(Passage du texte)
La demanderesse invoque, à l'appui de son pourvoi, les deux moyens de cassation annexés au présent arrêt.
Le dossier a été communiqué au procureur général.
Sur le rapport de Mme Pecqueur, conseiller référendaire, les observations de la SCP Thouvenin, Coudray et Grévy, avocat de la société La Financière investissement, de la SCP Alain Bénabent, avocat de M. [T], après débats en l'audience publique du 15 novembre 2022 où étaient présents Mme Capitaine, conseiller doyen faisant fonction de président, Mme Pecqueur, conseiller référendaire rapporteur, M. Pion, conseiller, et Mme Jouanneau, greffier de chambre,
la chambre sociale de la Cour de cassation, composée des président et conseillers précités, après en avoir délibéré conformément à la loi, a rendu le présent arrêt.

(Lignes)

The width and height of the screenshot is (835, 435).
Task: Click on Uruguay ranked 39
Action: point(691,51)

==

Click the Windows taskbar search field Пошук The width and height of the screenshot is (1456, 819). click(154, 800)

(Liste des tâches)
1. À quelle date s'est tenue l'audience publique mentionnée dans l'extrait d'arrêt ?
2. Recopiez le passage de l'extrait d'arrêt compris entre « La demanderesse invoque, à » et « au procureur général. », ces deux bornes incluses.

(Réponses par tâche)
1. Le 15 novembre 2022.

2.
La demanderesse invoque, à l'appui de son pourvoi, les deux moyens de cassation annexés au présent arrêt.
Le dossier a été communiqué au procureur général.